What you are asked to do: Extract, word for word, everything in the records below from the very start down to the line containing "coord(824,567)", with that line included.

Records for locating displayed items:
┄┄┄┄┄┄┄┄┄┄
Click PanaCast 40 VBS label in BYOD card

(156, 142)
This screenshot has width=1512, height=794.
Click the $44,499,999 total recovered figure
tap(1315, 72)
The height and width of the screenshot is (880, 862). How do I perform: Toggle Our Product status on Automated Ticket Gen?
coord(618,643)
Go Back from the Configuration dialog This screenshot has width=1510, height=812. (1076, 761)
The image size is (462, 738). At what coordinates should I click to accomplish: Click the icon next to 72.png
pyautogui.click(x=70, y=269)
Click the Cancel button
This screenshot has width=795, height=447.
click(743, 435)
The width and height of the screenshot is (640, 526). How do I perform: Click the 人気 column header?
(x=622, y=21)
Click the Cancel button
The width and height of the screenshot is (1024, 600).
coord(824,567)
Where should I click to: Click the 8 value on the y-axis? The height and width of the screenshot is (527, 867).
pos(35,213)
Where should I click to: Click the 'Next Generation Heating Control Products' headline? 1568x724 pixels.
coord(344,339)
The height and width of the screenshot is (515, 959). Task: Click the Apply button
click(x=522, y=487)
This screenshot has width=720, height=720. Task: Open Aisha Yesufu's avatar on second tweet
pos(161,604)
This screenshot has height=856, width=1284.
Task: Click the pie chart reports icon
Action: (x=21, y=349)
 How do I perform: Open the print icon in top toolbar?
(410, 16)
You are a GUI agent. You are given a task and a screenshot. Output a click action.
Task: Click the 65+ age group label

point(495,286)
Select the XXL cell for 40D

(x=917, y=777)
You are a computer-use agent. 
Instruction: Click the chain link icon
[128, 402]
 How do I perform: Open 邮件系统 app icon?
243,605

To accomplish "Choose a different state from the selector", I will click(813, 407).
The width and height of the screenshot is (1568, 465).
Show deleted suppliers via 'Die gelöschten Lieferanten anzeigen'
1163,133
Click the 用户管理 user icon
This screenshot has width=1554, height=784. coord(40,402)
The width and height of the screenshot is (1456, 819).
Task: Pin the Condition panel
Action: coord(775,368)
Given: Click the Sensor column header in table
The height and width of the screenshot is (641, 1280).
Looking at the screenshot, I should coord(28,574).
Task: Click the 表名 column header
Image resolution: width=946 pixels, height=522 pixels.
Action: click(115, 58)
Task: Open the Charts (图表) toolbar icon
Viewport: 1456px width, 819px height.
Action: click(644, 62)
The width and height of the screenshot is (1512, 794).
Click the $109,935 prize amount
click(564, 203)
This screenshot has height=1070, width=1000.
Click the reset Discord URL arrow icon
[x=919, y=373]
┄┄┄┄┄┄┄┄┄┄
Final result:
Click PanaCast 40 VBS label in BYOD card

(156, 142)
This screenshot has width=1512, height=794.
Click the $44,499,999 total recovered figure
tap(1315, 72)
The height and width of the screenshot is (880, 862). How do I perform: Toggle Our Product status on Automated Ticket Gen?
coord(618,643)
Go Back from the Configuration dialog This screenshot has width=1510, height=812. (1076, 761)
The image size is (462, 738). At what coordinates should I click to accomplish: Click the icon next to 72.png
pyautogui.click(x=70, y=269)
Click the Cancel button
This screenshot has width=795, height=447.
click(743, 435)
The width and height of the screenshot is (640, 526). How do I perform: Click the 人気 column header?
(x=622, y=21)
Click the Cancel button
The width and height of the screenshot is (1024, 600).
coord(824,567)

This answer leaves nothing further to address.